Little Lino (12" x 12") just in time for the Roadworks Steamroller prints this Saturday, September 20th, 2008 at the San Francisco Center for the Book. A real record- I started drawing yesterday afternoon and made my first marks on the lino late last night and finished before 11 p.m. the next day. whew!

I mentioned to Minette that it looks suspiciously like a tattoo design, replete with unfurling ribbon banner. Seeing that I am going through a pretty major transition in my life right now, it seems fitting that I went through the process of carving the tattoo out of the fleshy tan linoleum without actually getting the tattoo staccato-ed onto my body.


Monday, September 08, 2008

mimi, miyeko, bachan, mom

I made this book in 1997, in honor of my maternal grandmother, Miyeko Okamura Kebo, who celebrated her 80th birthday that year (she is still alive, although extremely frail and feeble, living in Fresno with my Aunt Janis. But give her a break! She's 91 years old.) I am named after this grandmother, and this book was one of the very first I ever assembled, designed, printed and bound. In it is a collection of letters and truly extraordinary photographs of my Bachan that I solicited from family friends and relatives in her honor, and since I only made five copies at the time, I finally got down and scanned the book for wider distribution.
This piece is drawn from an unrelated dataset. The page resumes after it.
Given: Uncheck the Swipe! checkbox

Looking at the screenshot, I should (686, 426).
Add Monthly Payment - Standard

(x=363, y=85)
You may note that my piece (the final letter in the book) is abnormally historical in nature. See? I was buck-toothed and hopelessly covered in archival dust eleven years ago.

One errata: the title poem is written by Kathy Kebo. Her name was accidentally left off the page in my original design (which was done with tremendous support from Bruce Smith of the Arts & Crafts Press). 

**RATS! Stupid stupid Blogger is acting jinky and for some reason, most of the images are lying on their sides. Sigh. Bear with me while I try to remedy this malfunctioning post.

























Friday, September 05, 2008

portraits of Quincy









I received a blog request for color photos of Quince!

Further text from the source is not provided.